1. OU L'ON RETROUVE UN BANQUIER ET UN MILLIARDAIRE

 

    Monsieur Zinsou nous rappelle Ziguélé, mais contrairement au patron du MLPC, il est passé premier, à l'issue du premier tour, comme Dologuélé. Avec qui il partage aussi la profession de banquier. Une profession qui a le vent en poupe, dans un monde dominé par l'argent, où la crise des subprimes continue d'obnubiler certains jugements, où le moindre point perdu à la Bourse de News York fait grincer des dents, et où les politiques peinent à redresser l'économie de leurs pays et à éradiquer le fléau du chômage. Cette profession voudrait concentrer dans ses mains et le pouvoir financier et le pouvoir politique, pour une meilleure gouvernance.

    Fini le temps où les milliardaires se cachaient pour vivre heureux. Fini le temps où ils érigeaient des montagnes de dollars, puis quittaient leurs entreprises pour gérer leur fortune et aider les œuvres caritatives. Aujourd'hui, ils visent le sommet de l'Etat, en affichant comme atout décisif ou argument massue leur réussite financière.

    Aux Etats-Unis par exemple, l'un des candidats aux primaires en vue, celui qui défraie la chronique, est un milliardaire, Donald Trump. Un candidat atypique, imbu de lui-même, et probablement de préjugés et de dollars. Qui n'hésite pas à invectiver les femmes journalistes, dans un des rares pays au monde où cette profession peut pousser à la démission un président. Par ses outrances, il a fait baisser d'un cran ou de deux le niveau des primaires américaines, que je mets, en termes de tenue, en deçà de la campagne centrafricaine.

   Comme toujours, en Centrafrique, le mal vient des seconds couteaux. Ce sont eux qui s'envoyaient des boules puantes. Les trente candidats, et particulièrement les deux finalistes se sont respectés au point de ne pas se contredire, et même de ne pas débattre lors de leur « débat télévisé » : chacun s'est contenté de décliner son projet de société. Et tant mieux pour la RCA, qui n'avait pas besoin d'une joute oratoire, dans son état de fièvre intermittente, qui pouvait à tout moment déboucher sur une reprise des hostilités.

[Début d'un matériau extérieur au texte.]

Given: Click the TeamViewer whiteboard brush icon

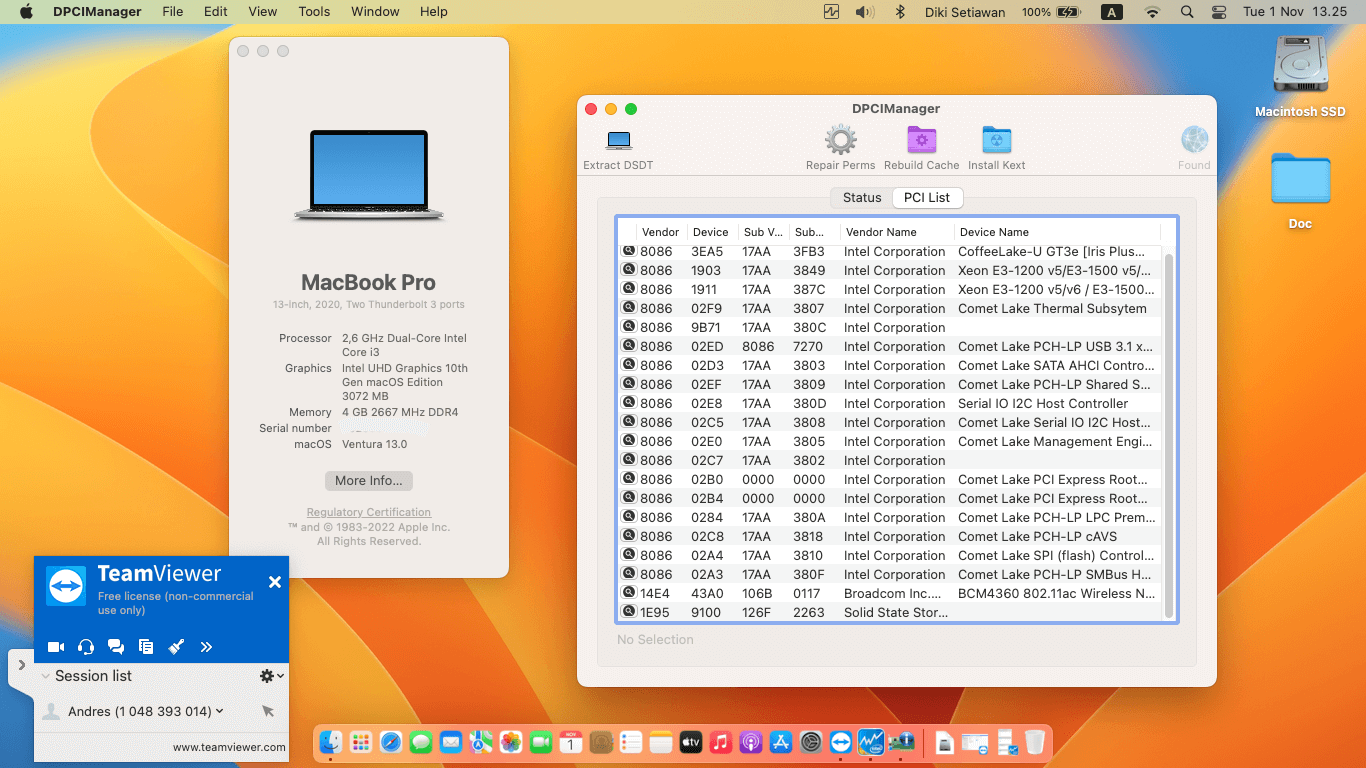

    Je me réjouis que tous les projets de société aient acté l'état de délabrement de l'Education nationale, et se soient engagés à y remédier. Ce ministère n'est plus ce qu'il était. Sous Bokassa le mégalomane, le bouffon,  il avait acquis ses lettres de noblesse, que les successeurs de l'empereur se sont empressés de les lui enlever.

 

2. L'AGE D'OR DE L'EDUCATION NATIONALE

 

    Si Touadéra avait accédé au pouvoir dans les années 70, où l'engouement de ses compatriotes pour les diplômes était extrême, on aurait mis en tête de ses atouts gagnants son doctorat d'Etat.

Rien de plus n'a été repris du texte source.